In een restaurant valt mijn oog meestal op het meest ongezonde op de kaart. Geen gegrild visje met een gemengde sla, maar een homp vlees met een dikke laag saus erover en een grote hoeveelheid aardappelen gebakken in een hoop vet. Met dichtgeslibde aders en een slecht werkend hart in gedachten bestel ik dan meestal toch de vis. Maar het is niet altijd waar ik het meest zin in heb. Ik denk dat ik in de woorden van New York Times-journalist Michael Moss een ‘zout-suiker-vetjunkie’ ben, met een voorkeur voor wat slecht voor me is. Gelukkig kan ik de schuld naar elders schuiven. Michael Moss stelt in zijn boek Salt Sugar Fat dat de hele (Amerikaanse) voedselindustrie een groot complot is, erop gericht om ons verslaafd te maken aan snoeprepen, kant-en-klaarmaaltijden, snacks en ontbijtkoeken.
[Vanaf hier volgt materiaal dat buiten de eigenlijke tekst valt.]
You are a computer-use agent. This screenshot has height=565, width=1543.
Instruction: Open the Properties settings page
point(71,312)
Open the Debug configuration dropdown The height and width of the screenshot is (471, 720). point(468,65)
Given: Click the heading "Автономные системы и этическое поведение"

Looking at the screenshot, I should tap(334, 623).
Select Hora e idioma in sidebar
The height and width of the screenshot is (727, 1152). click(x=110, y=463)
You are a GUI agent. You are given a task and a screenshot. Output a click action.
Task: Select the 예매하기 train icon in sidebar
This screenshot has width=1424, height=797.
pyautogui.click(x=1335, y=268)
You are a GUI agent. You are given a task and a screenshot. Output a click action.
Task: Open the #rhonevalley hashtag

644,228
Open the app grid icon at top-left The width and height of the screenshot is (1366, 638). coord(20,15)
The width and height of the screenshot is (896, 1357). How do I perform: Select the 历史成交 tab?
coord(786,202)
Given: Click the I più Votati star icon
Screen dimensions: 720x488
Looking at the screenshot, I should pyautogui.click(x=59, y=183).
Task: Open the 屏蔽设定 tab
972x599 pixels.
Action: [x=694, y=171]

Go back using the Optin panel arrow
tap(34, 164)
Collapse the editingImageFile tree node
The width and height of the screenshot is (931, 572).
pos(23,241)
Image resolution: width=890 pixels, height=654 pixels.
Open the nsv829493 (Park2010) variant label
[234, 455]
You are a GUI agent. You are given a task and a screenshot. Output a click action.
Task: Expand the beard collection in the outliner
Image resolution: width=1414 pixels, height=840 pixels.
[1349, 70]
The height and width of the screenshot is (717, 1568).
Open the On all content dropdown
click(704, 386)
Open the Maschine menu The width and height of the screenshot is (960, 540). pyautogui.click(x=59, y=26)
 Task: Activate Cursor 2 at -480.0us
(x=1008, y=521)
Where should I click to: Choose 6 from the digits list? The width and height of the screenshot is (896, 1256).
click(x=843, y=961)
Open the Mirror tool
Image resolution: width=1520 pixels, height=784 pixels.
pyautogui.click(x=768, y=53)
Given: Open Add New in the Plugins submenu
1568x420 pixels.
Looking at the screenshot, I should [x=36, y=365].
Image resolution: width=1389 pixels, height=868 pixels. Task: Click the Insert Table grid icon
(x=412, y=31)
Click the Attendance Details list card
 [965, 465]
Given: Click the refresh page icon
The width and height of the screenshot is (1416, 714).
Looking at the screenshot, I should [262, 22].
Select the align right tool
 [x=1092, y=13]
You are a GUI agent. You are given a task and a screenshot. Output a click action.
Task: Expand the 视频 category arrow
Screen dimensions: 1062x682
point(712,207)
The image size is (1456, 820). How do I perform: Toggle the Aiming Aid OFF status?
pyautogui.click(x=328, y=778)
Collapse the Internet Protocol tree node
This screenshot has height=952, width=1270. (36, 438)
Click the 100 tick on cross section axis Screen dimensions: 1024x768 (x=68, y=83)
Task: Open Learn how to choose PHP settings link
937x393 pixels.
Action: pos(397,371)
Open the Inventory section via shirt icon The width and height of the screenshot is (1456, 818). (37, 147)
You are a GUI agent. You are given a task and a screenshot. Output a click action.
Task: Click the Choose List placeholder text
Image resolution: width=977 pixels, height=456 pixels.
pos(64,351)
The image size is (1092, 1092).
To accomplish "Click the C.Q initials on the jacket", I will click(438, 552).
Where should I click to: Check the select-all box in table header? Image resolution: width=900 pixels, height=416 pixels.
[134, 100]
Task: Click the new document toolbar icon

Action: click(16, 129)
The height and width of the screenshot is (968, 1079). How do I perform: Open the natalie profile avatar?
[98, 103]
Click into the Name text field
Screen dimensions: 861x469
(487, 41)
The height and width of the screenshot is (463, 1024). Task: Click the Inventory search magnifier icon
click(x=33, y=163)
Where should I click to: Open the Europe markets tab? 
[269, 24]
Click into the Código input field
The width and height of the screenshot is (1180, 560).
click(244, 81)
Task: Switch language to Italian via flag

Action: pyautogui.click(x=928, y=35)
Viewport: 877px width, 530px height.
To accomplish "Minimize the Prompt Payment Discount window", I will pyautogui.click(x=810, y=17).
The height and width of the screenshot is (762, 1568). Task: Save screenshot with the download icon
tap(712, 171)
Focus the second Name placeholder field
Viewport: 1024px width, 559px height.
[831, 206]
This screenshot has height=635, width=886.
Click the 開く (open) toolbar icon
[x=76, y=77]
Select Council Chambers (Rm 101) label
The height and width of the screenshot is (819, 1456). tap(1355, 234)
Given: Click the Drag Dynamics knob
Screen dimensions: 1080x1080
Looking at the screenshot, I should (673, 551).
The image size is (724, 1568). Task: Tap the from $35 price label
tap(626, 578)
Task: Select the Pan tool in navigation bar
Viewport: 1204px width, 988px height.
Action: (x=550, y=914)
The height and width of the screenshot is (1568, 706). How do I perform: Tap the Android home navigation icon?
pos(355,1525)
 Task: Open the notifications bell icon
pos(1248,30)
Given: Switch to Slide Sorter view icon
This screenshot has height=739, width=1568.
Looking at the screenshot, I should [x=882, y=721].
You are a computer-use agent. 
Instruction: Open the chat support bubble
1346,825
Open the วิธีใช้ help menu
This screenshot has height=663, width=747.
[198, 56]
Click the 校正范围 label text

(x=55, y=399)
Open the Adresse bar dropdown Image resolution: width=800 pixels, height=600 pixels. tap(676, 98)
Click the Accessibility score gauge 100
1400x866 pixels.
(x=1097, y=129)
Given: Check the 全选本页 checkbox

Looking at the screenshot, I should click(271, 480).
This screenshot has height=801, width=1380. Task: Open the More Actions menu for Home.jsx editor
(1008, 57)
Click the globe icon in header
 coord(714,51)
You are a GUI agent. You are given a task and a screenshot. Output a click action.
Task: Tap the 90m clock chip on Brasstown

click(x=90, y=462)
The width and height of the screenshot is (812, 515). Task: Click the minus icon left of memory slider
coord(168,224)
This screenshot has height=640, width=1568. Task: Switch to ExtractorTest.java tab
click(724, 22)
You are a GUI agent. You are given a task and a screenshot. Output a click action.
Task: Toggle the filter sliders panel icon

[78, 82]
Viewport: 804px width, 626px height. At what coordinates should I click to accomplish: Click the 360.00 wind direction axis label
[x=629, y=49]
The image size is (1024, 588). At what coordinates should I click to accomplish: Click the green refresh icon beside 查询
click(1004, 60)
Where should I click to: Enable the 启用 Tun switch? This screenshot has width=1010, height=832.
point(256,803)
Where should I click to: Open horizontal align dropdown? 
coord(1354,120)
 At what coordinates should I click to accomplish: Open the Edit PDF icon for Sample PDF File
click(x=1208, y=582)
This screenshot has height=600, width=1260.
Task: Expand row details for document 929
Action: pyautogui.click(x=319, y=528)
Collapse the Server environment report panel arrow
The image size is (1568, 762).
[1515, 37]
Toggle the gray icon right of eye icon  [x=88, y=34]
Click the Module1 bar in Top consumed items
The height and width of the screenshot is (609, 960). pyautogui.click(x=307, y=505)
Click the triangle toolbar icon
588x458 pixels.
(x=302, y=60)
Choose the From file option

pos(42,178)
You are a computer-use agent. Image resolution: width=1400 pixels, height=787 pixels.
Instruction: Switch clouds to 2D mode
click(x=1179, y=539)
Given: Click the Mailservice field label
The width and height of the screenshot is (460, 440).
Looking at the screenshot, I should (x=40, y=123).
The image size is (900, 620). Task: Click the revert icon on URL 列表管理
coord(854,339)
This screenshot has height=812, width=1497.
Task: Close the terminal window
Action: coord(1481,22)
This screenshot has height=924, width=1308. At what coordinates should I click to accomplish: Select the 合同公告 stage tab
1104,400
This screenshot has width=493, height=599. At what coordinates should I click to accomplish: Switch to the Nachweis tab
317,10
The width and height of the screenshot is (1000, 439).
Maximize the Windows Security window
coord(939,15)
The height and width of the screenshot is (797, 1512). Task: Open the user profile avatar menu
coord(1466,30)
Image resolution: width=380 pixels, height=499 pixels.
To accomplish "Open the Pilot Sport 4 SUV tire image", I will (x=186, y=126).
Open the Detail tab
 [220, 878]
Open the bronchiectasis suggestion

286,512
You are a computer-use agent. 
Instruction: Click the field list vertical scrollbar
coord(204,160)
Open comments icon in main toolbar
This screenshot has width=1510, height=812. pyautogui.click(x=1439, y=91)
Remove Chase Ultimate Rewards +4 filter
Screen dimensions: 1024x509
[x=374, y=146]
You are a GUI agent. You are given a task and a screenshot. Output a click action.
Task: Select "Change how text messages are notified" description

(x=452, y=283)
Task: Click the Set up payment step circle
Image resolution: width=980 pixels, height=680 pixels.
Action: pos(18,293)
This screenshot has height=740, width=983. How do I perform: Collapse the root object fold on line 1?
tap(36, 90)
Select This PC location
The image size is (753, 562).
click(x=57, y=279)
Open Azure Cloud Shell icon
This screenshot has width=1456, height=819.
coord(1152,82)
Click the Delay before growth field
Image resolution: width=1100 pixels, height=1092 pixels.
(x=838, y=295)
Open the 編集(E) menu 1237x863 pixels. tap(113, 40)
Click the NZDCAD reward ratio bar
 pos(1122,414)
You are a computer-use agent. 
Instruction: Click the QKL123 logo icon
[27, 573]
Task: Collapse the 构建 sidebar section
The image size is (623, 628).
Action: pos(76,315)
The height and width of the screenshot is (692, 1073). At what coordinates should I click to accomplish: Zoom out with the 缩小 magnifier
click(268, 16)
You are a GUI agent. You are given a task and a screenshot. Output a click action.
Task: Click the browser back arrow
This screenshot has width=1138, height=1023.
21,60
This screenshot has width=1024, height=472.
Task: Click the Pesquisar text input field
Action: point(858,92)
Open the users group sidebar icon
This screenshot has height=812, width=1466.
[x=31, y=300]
Junkfood is een volledig gelegaliseerde drug, dat is zowat de stelling van Moss. De drie kerningrediënten – zout, suiker en vet, de heilige drievuldigheid van fastfood – volgen in onze hersenen dezelfde paden als drank en drugs (en rock-‘n-roll ongetwijfeld) en de voedselindustrie is zo goed geworden in het combineren en doseren van die drie ingrediënten, dat ontsnappen niet meer mogelijk is. We kennen het effect allemaal : je kunt niet één chipje nemen, je eet meteen de hele zak leeg. Eén zuur beertje is niet genoeg, zelfs al is je tong rauw en ligt je gehemelte open : geef hier die beer. Het is sterker dan jezelf.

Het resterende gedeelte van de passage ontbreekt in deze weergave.